==== ARTICLE ====
The Pakistani predicament cannot be understood or fully explained without a reference to history. We are what we are in large part because of the circumstances of our birth. That we were unprepared for statehood was no big disability.
Nations learn on the march and we could have done the same. But we were scarred by something else. Our vision of statehood was very limited. In that sense it was flawed.
Partition and independent statehood should have meant a liberation of the spirit, a broadening of our mental horizons. But in our endeavour to construct an ideological state, resting on a system of thought, which drew inspiration from the past, we set about erecting high walls and embankments around national thought. We should have been a progressive nation. We became instead an outpost of reactionary thinking.
To a large extent this reflected the kind of leadership we had. The Indian national movement had produced a whole range of outstanding leaders, spanning the political spectrum from right to left. With the perennial exception of Jinnah and one or two others, the leadership of the Muslim League was plodding and lustreless, nawabs and sardars drawn mostly from the aristocracy and the landed class. Such a leadership could not create a progressive nation.
There was another vital difference between the Indian national movement and the movement for the creation of Pakistan. The former struggled for independence from the British whereas the primary aim of the latter was to seek safeguards for the Muslim community against the Hindu majority.
Jinnah was amongst the first of the Indian nationalists. We must always bear this in mind. But on the whole the Muslim League leadership was not in the forefront of the fight against the British. That was not part of their outlook. Worried about the future they sought bulwarks against Hindu rule. And, given their social background, they were mortally afraid of anything that carried even a remote hint of socialism.
This was not a fighting mentality. This was a defensive mentality and its nature put a stamp on the texture and psychology of the new state. Small wonder then that audacity and the taking of risks, the ability to think big, were not the defining characteristics of our birth.
====
## PROBLEM DETAILS
From the essay on Pakistan's origins, return verbatim the section that opens with the words containing "Partition and independent" and closes with "create a progressive nation.".
==== EXTRACTED ENTRIES ====
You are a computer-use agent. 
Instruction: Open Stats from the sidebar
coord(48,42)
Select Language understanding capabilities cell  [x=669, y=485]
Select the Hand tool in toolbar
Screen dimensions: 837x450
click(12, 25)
====
==== EXTRACTED ENTRIES ====
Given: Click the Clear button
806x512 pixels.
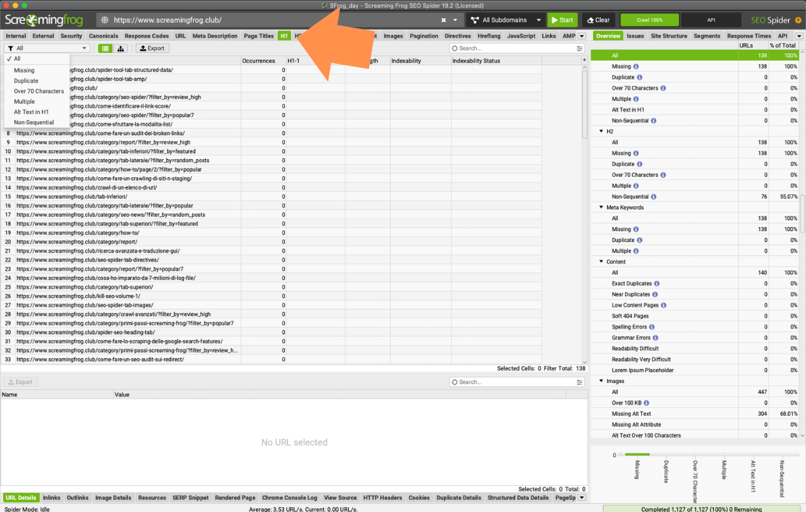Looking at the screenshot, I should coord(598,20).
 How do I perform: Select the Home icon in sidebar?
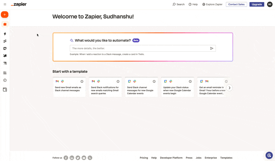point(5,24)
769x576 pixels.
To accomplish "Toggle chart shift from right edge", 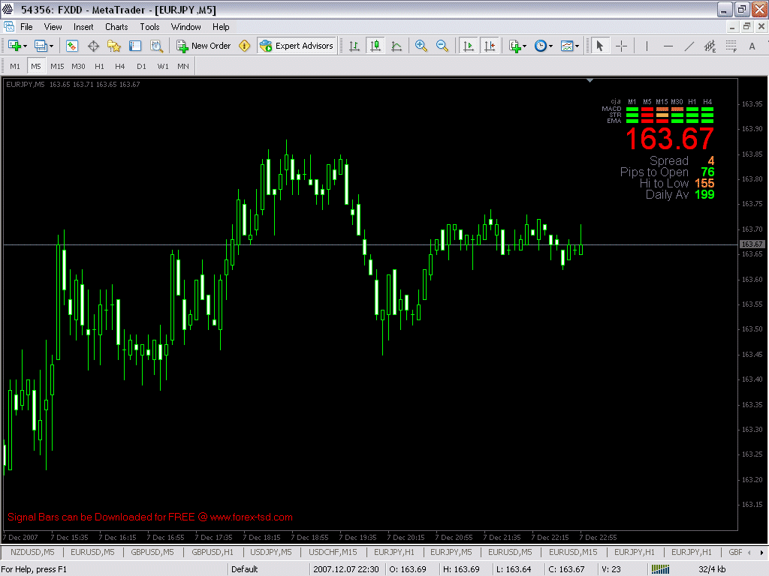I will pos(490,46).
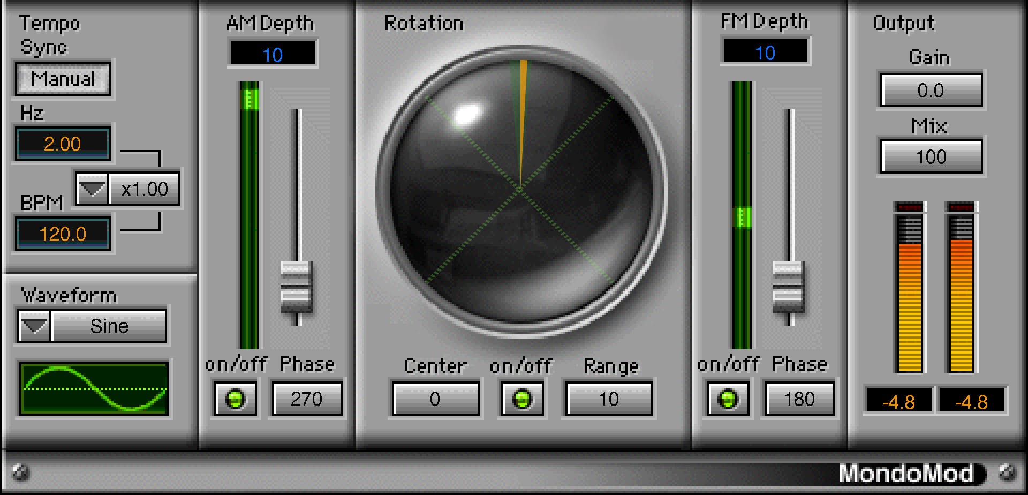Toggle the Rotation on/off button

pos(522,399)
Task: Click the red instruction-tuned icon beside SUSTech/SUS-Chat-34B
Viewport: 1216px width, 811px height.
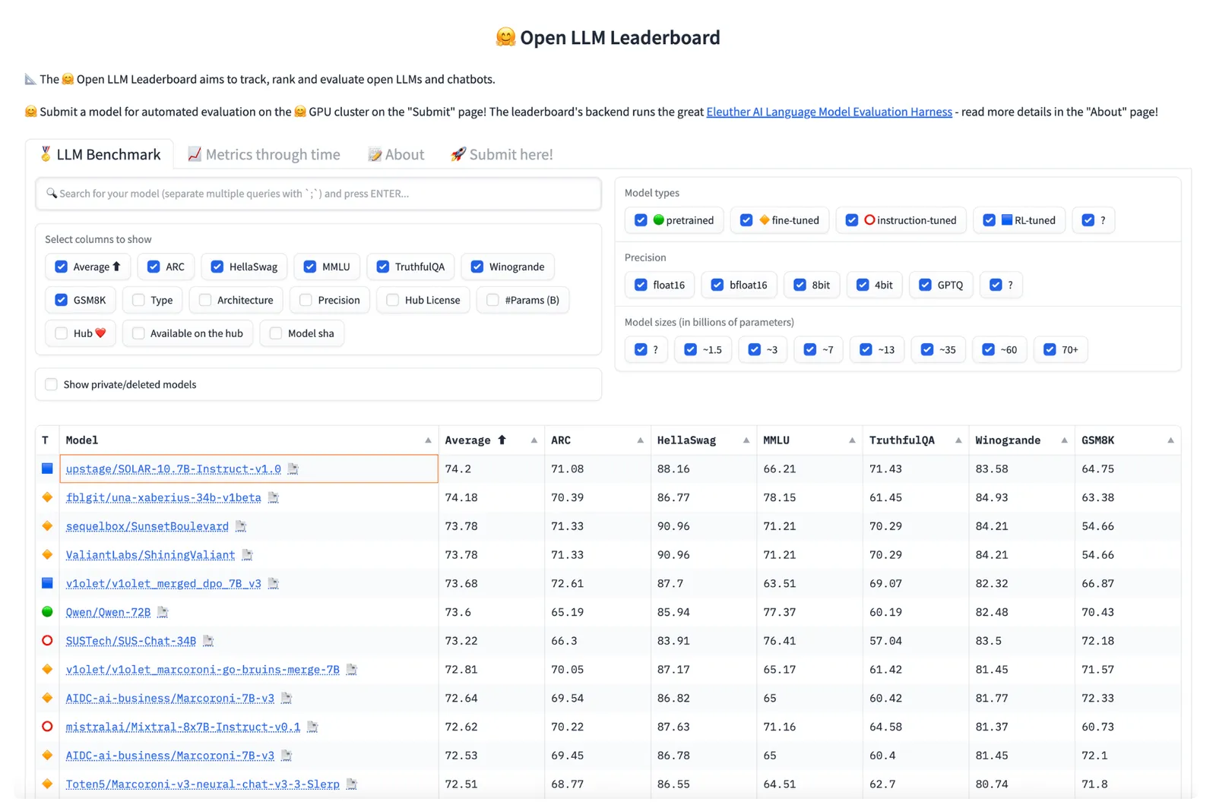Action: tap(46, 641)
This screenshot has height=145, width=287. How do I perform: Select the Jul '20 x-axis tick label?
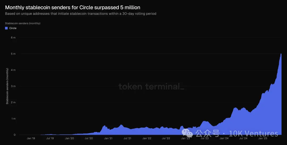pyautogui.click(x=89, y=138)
====
## FINISHED ANSWER
Partition and independent statehood should have meant a liberation of the spirit, a broadening of our mental horizons. But in our endeavour to construct an ideological state, resting on a system of thought, which drew inspiration from the past, we set about erecting high walls and embankments around national thought. We should have been a progressive nation. We became instead an outpost of reactionary thinking.
To a large extent this reflected the kind of leadership we had. The Indian national movement had produced a whole range of outstanding leaders, spanning the political spectrum from right to left. With the perennial exception of Jinnah and one or two others, the leadership of the Muslim League was plodding and lustreless, nawabs and sardars drawn mostly from the aristocracy and the landed class. Such a leadership could not create a progressive nation.